Work order >> Would you please transcribe exactly the lines from the one containing "READ MORE (199, 805)" through the end of the material below, and only those?

──────── Entries provided ────────

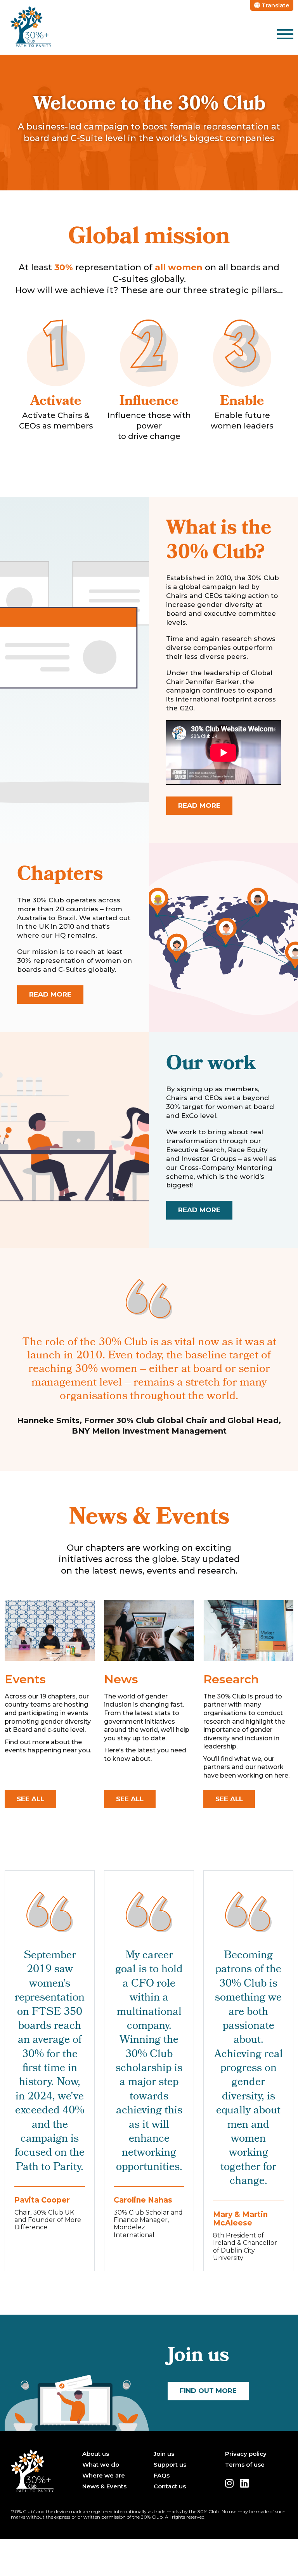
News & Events (104, 2486)
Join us (164, 2453)
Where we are (103, 2475)
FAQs (162, 2475)
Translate (274, 5)
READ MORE (199, 805)
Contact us (170, 2486)
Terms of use (245, 2464)
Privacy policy (246, 2453)
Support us (170, 2464)
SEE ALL (30, 1799)
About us (95, 2453)
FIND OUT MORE (208, 2391)
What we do (100, 2464)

────────

Worked solution >>
READ MORE (199, 805)
Contact us (170, 2486)
Terms of use (245, 2464)
Privacy policy (246, 2453)
Support us (170, 2464)
SEE ALL (30, 1799)
About us (95, 2453)
FIND OUT MORE (208, 2391)
What we do (100, 2464)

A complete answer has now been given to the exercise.